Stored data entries

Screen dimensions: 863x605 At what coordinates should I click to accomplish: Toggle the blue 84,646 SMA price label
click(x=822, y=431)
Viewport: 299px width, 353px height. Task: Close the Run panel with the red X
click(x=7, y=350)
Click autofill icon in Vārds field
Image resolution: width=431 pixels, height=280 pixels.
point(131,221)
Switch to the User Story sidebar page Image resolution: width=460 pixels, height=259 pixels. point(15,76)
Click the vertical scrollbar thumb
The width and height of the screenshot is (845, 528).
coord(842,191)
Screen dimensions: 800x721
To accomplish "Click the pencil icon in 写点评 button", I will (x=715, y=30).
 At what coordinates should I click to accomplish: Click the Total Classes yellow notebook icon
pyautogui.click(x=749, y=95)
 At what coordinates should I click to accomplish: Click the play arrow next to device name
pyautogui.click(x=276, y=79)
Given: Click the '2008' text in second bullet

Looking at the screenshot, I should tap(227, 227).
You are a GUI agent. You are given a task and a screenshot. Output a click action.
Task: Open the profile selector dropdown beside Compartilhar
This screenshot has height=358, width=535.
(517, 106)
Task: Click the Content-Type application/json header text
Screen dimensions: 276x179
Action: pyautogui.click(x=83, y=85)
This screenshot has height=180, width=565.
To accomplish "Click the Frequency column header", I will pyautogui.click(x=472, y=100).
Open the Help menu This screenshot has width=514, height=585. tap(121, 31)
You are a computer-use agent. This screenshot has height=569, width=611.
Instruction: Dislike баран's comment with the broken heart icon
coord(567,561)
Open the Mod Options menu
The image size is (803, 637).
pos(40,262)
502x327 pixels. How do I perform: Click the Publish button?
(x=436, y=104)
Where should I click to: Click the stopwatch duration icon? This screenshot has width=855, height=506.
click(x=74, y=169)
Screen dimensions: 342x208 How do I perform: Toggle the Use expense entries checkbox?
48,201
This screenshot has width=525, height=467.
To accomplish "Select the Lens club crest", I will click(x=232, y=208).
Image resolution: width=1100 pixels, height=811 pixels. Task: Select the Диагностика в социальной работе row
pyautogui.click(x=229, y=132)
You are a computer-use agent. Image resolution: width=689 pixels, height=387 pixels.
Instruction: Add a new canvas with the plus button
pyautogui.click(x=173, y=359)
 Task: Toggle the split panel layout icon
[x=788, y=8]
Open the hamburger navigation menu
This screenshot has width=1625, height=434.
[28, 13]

Task goal: With the line containing "This screenshot has height=180, width=565." as the first, output each line through the final line of the entries above, exactly.

Answer area:
This screenshot has height=180, width=565.
To accomplish "Click the Frequency column header", I will pyautogui.click(x=472, y=100).
Open the Help menu This screenshot has width=514, height=585. tap(121, 31)
You are a computer-use agent. This screenshot has height=569, width=611.
Instruction: Dislike баран's comment with the broken heart icon
coord(567,561)
Open the Mod Options menu
The image size is (803, 637).
pos(40,262)
502x327 pixels. How do I perform: Click the Publish button?
(x=436, y=104)
Where should I click to: Click the stopwatch duration icon? This screenshot has width=855, height=506.
click(x=74, y=169)
Screen dimensions: 342x208 How do I perform: Toggle the Use expense entries checkbox?
48,201
This screenshot has width=525, height=467.
To accomplish "Select the Lens club crest", I will click(x=232, y=208).
Image resolution: width=1100 pixels, height=811 pixels. Task: Select the Диагностика в социальной работе row
pyautogui.click(x=229, y=132)
You are a computer-use agent. Image resolution: width=689 pixels, height=387 pixels.
Instruction: Add a new canvas with the plus button
pyautogui.click(x=173, y=359)
 Task: Toggle the split panel layout icon
[x=788, y=8]
Open the hamburger navigation menu
This screenshot has width=1625, height=434.
[28, 13]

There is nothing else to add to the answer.